Content starts
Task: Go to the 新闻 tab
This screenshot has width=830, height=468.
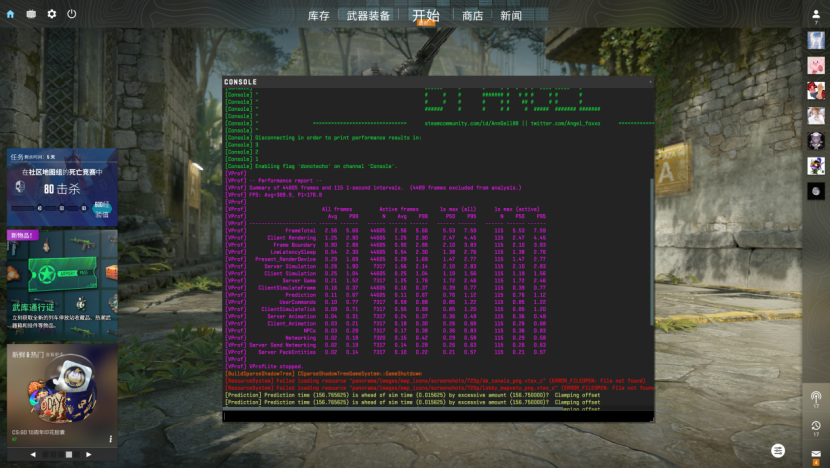Action: pyautogui.click(x=511, y=16)
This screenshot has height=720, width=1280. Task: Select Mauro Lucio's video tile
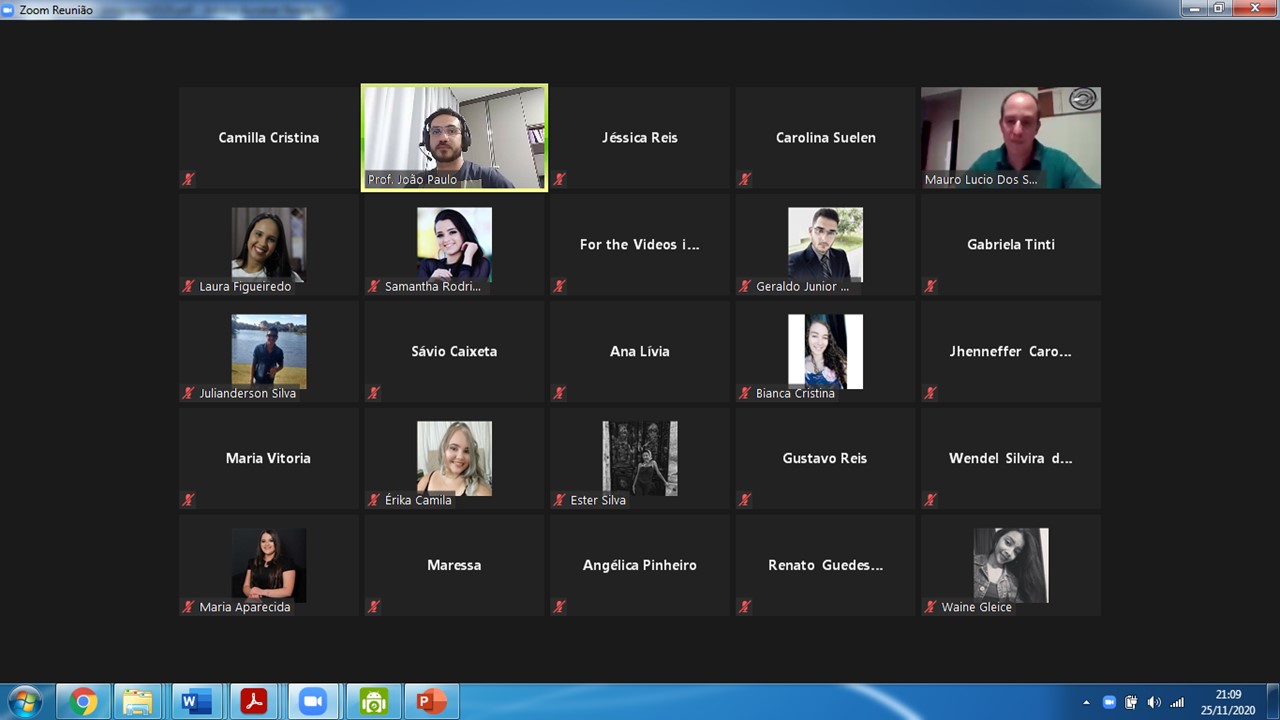point(1010,137)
Content ends
- _EXERCISE REQUIREMENTS_:
Return every line of the listing exactly, leaving its pictures behind.

- _SOLUTION FOR THIS EXERCISE_:
Task: Go to the 新闻 tab
This screenshot has width=830, height=468.
Action: pyautogui.click(x=511, y=16)
This screenshot has height=720, width=1280. Task: Select Mauro Lucio's video tile
point(1010,137)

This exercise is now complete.